If we listen deeply to the Nipmuc people, we will learn about how they lived on this hill for part of the year, catching salmon as they swam upstream in the Sudbury river. We will learn how they were moved by missionaries to South Natick. We will wonder what it meant when several signed a document giving the deed to this land, land which no one owned, to the Stone family. As we listen and learn, how will that change our understanding of our beloved campus? How will it impact what we do here? I don’t know. The path forward is not clear.

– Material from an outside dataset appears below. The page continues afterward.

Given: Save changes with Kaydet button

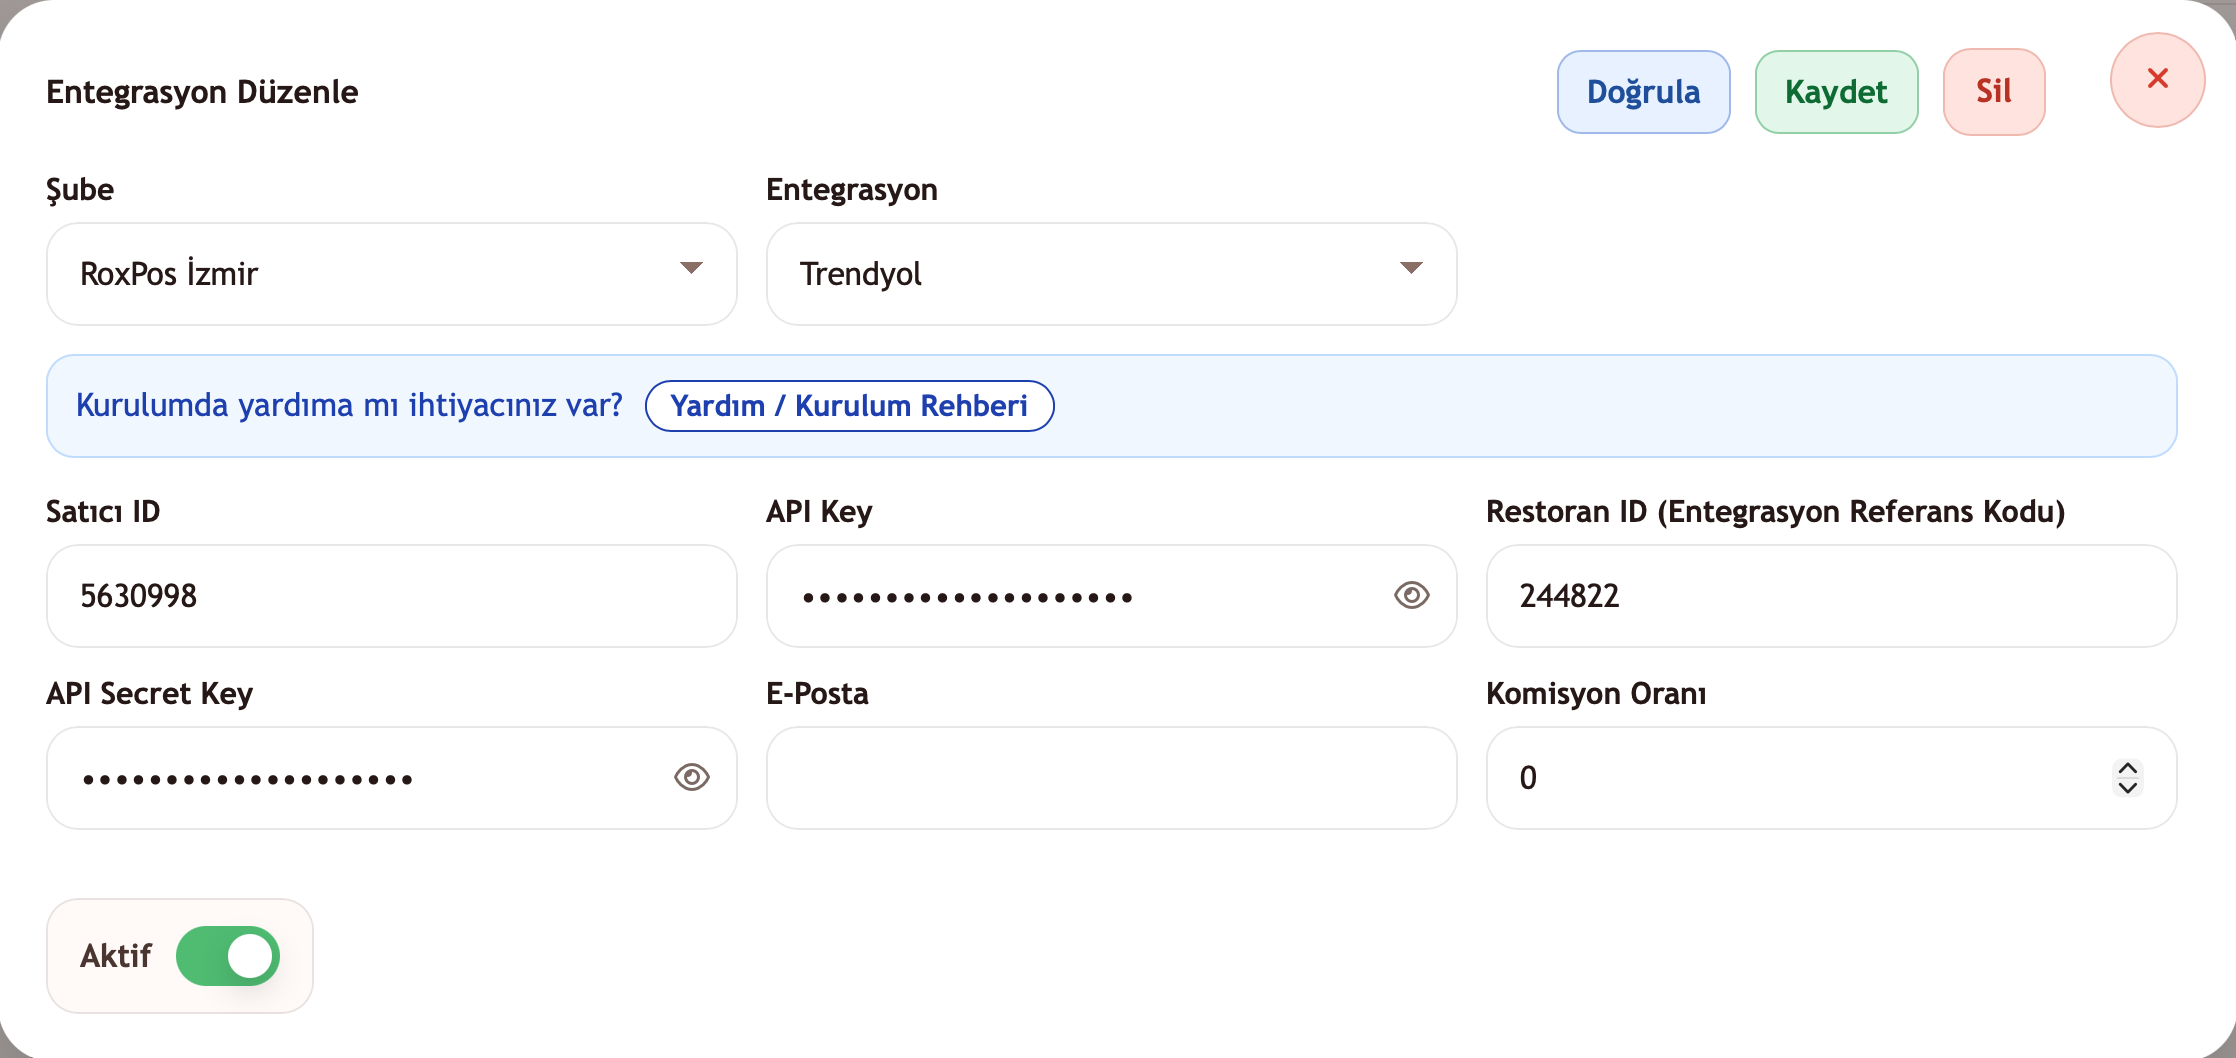Looking at the screenshot, I should 1836,92.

It’s as though we are back with Nahshon and the Israelites, beside the Red Sea. We hear the promise that, if we choose to listen deeply to stories that challenge our own, God will guide us on a sacred journey. We don’t yet see the waters parting; we don’t know where the journey will lead us or how muddy the path will be. Can we dare to be like Nahshon and step out into the water, only together? Can we trust that God will be with us on this sacred journey?
May we listen deeply to stories that challenge our own. May we trust that God is with us when we step into the water. Amen.
I invite you to join me in a responsive prayer of confession. Your response: “Open our hearts; bless us with courage.”
O God, we are here, waiting for you by the sea. You have promised to be with us on the journey, but we would like a little more clarity before we step out. For the times we fear the unknown,
Open our hearts; bless us with courage.
O God, you know the stories we tell. You know how limited our perspective can be. You challenge us to broaden our understanding, to listen deeply to stories we have ignored. When we fear how we might be called to change,
Open our hearts; bless us with courage.
O God, we are trying. We are holding hands—metaphorically, of course. We are gingerly stepping out into the water. We are daring to trust you are with us. As we risk this faithful journey,
Open our hearts; bless us with courage. Amen.
Friends, believe the good news. We are not trapped by our fear. We are not constrained by the limits of our perspective. By the grace of God, we are set free to listen, to change, to trust. Let us step out in faith. Amen.